# The task
Looking at the records below, please say how many lines contain the word "Given", as a bare number.

---

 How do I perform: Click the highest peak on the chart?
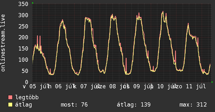[x=163, y=11]
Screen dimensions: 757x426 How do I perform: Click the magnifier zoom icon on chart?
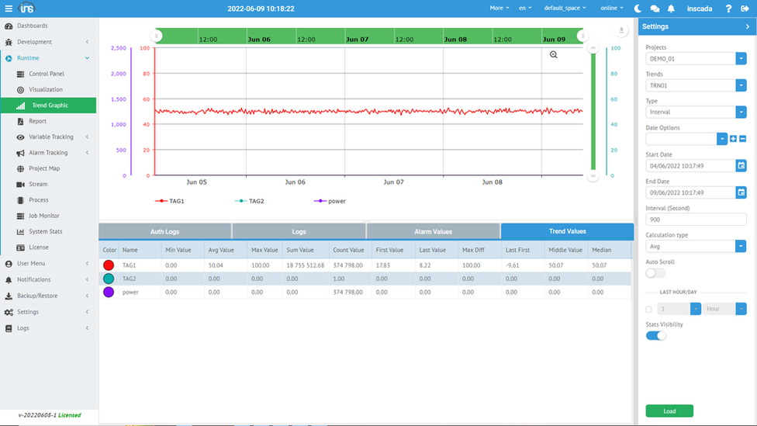coord(554,55)
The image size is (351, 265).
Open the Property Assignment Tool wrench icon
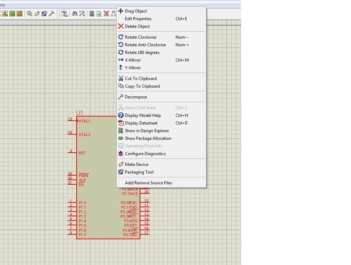click(82, 14)
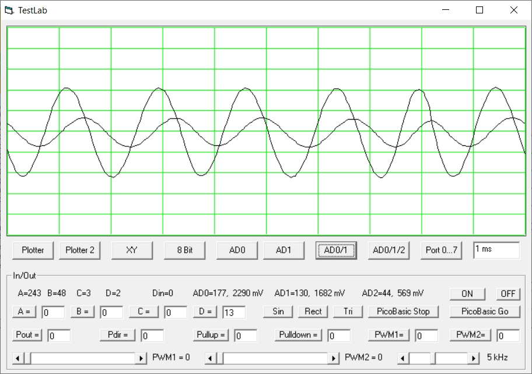
Task: Select the Rect waveform button
Action: [313, 312]
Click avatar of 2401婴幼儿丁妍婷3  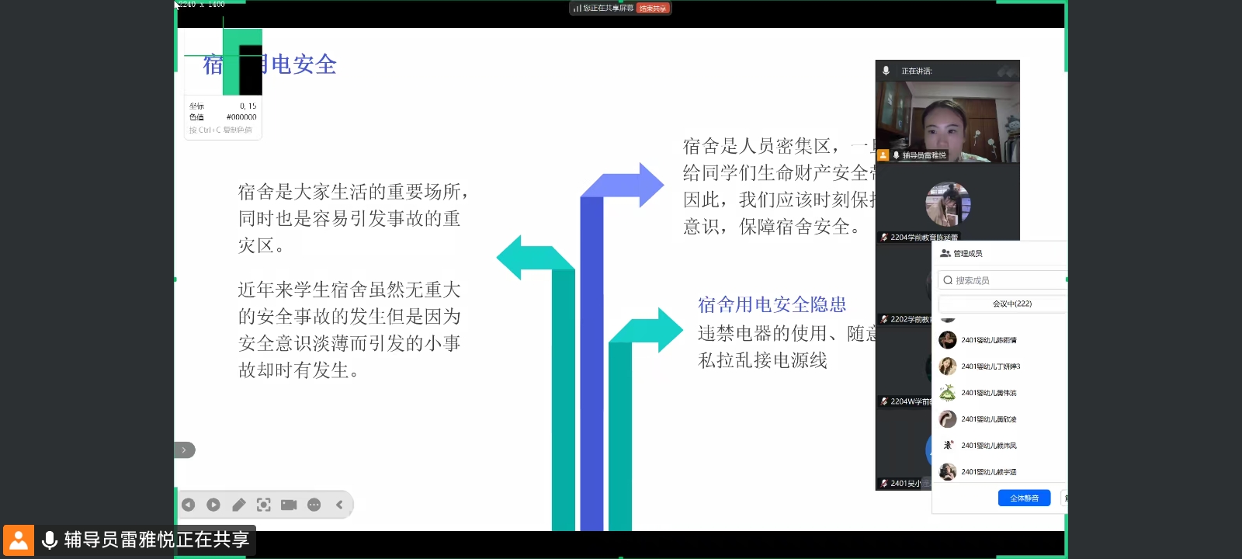tap(948, 366)
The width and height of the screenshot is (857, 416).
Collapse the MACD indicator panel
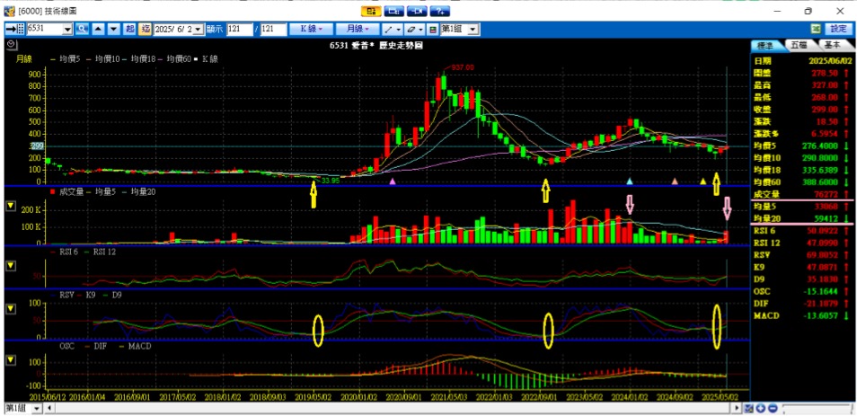11,360
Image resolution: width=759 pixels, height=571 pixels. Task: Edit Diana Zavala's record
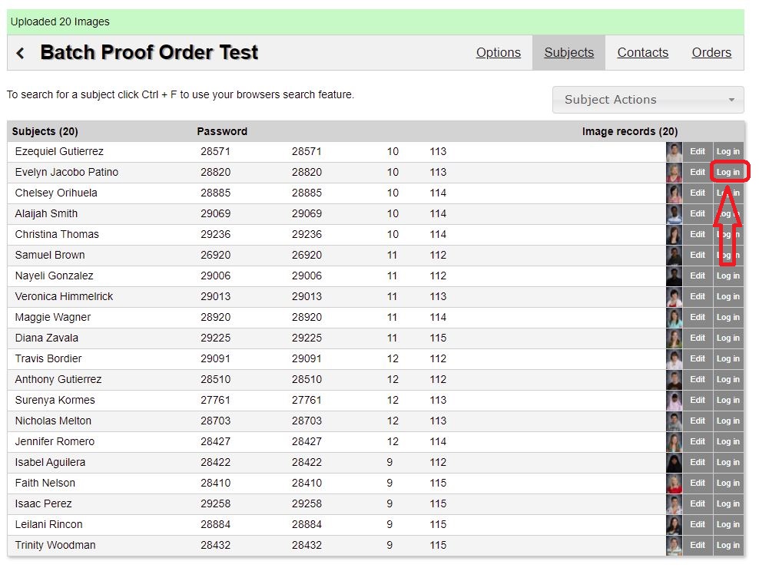[698, 338]
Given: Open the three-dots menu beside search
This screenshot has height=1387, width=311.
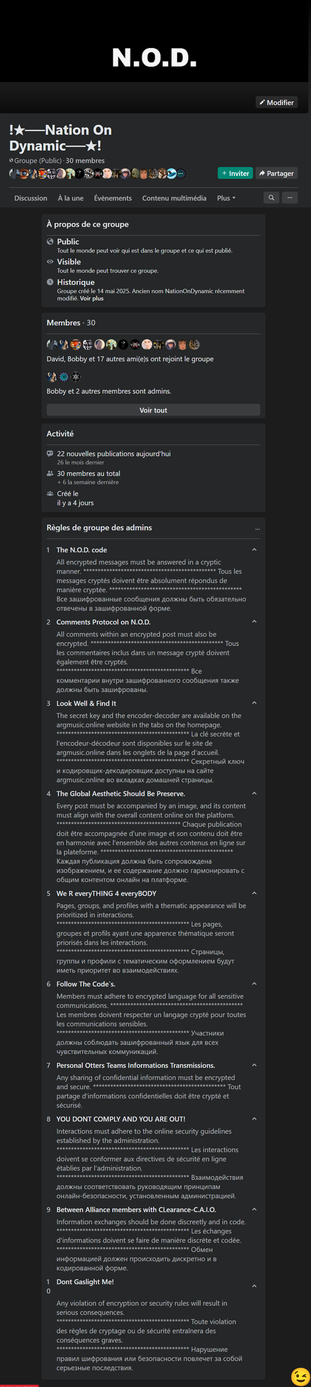Looking at the screenshot, I should click(289, 198).
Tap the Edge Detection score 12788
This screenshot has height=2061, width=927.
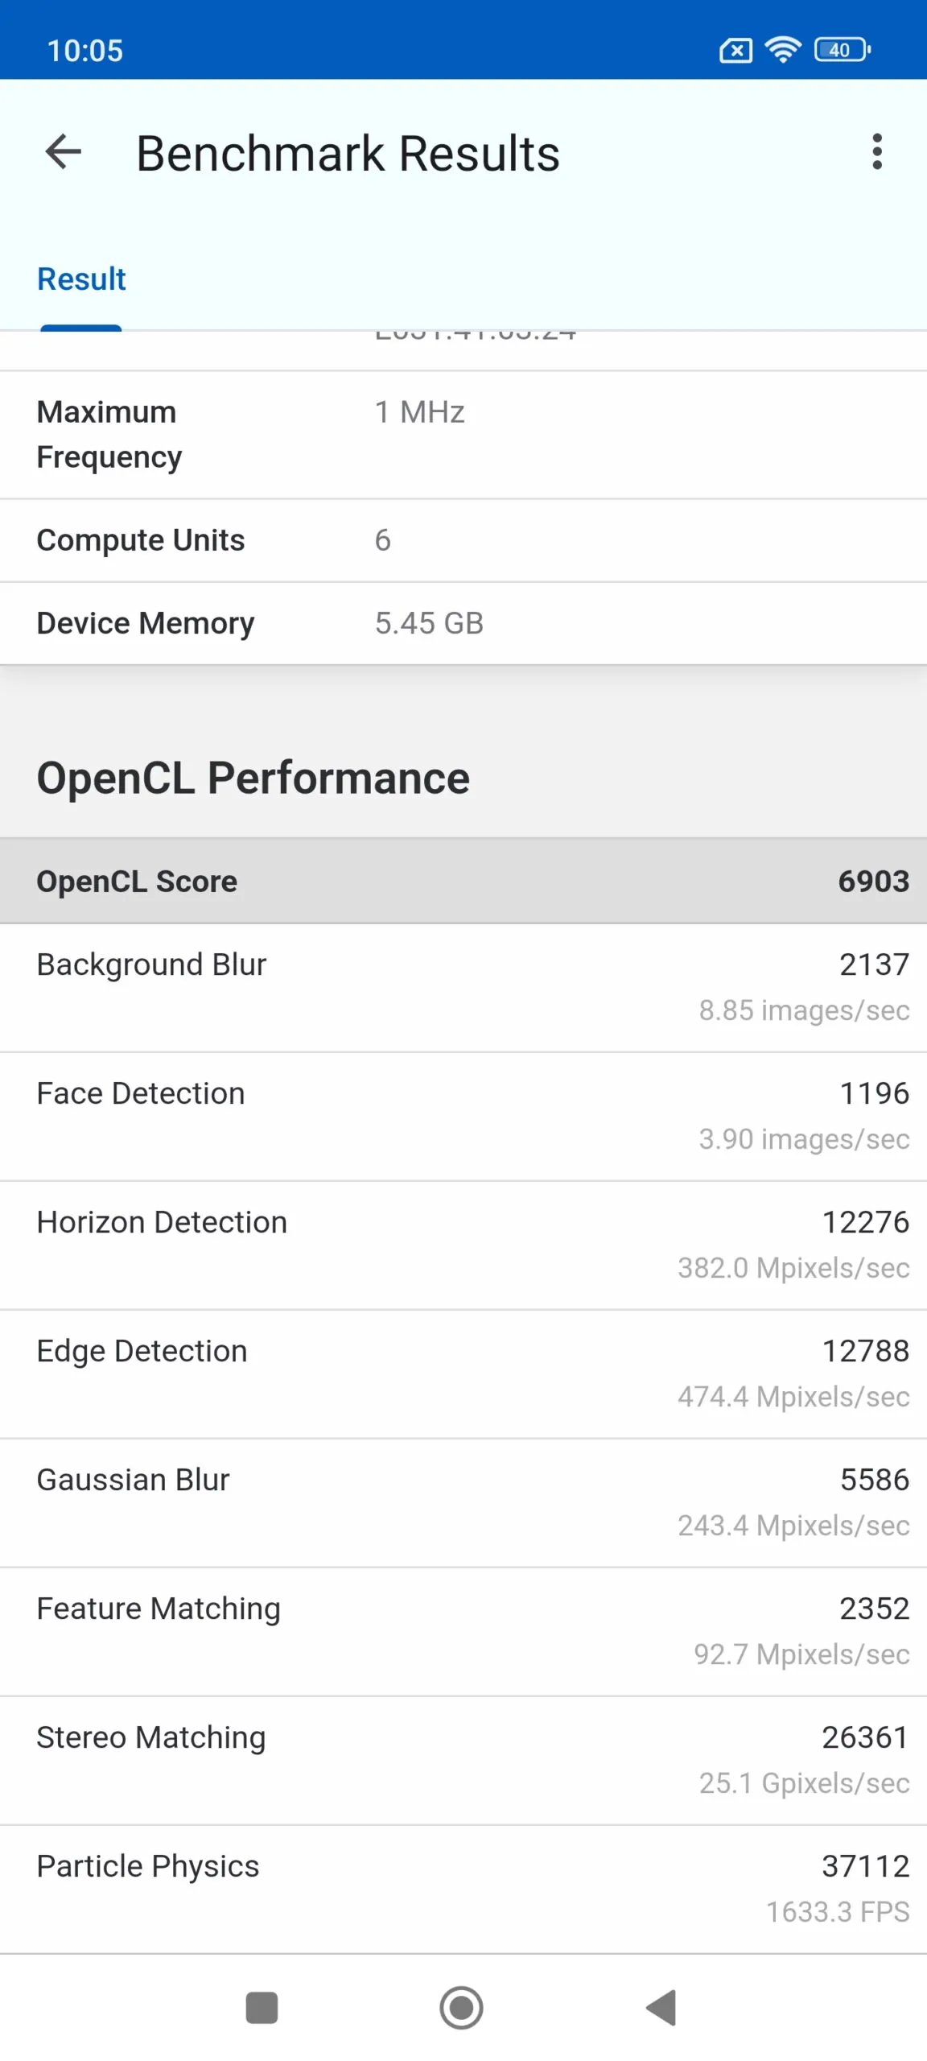[865, 1351]
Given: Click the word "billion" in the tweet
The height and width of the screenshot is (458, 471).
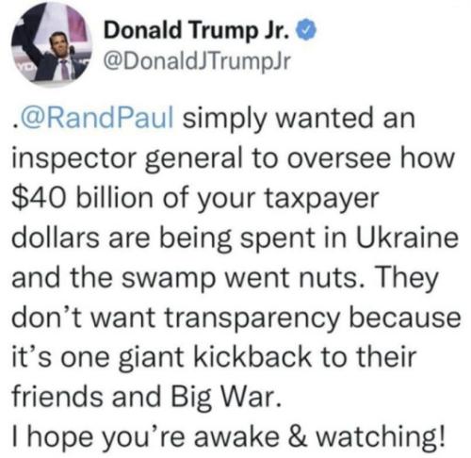Looking at the screenshot, I should tap(114, 198).
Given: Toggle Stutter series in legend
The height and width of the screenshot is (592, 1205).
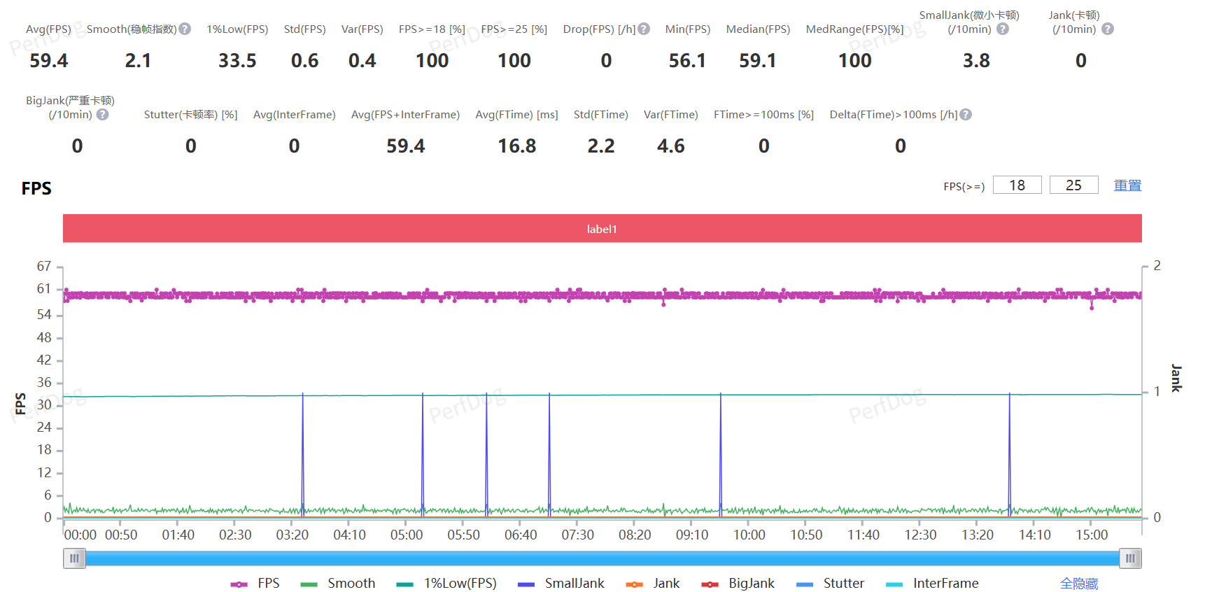Looking at the screenshot, I should (830, 584).
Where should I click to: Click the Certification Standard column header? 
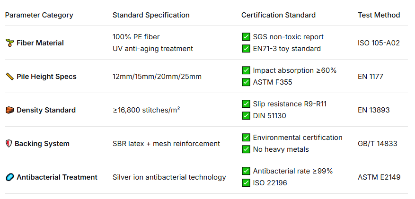[x=278, y=15]
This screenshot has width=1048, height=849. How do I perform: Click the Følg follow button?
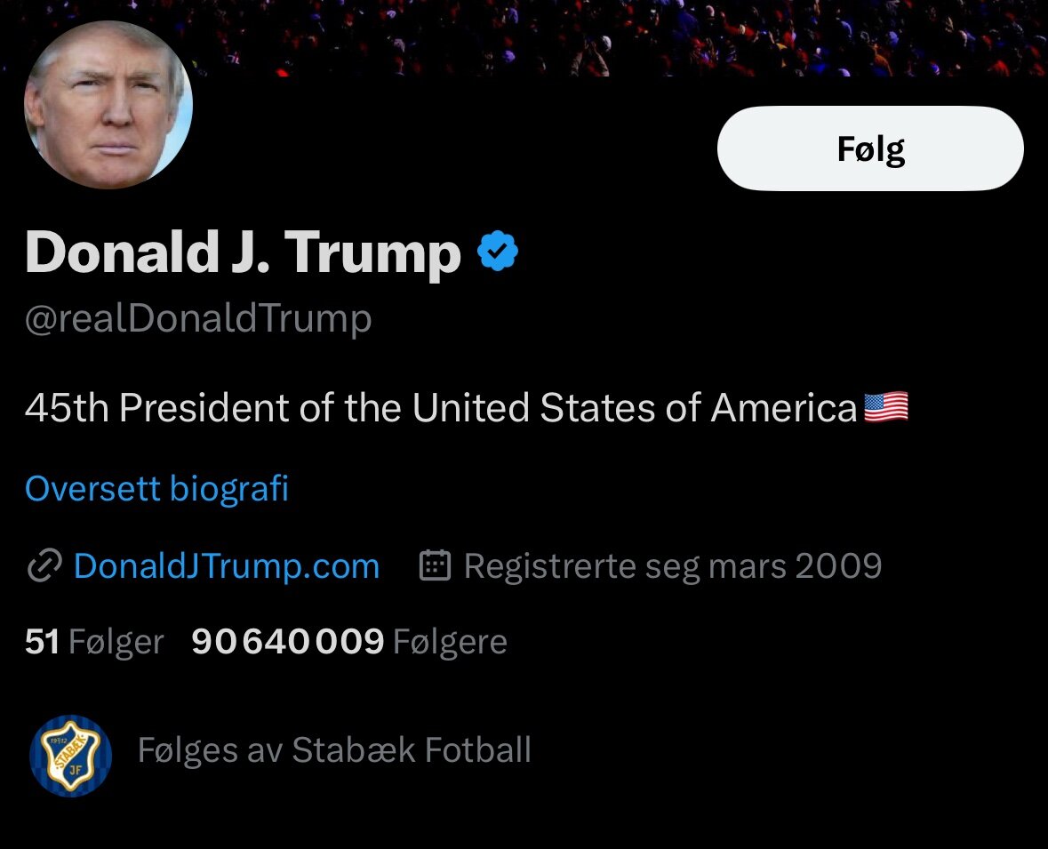tap(870, 148)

---

# Task response
3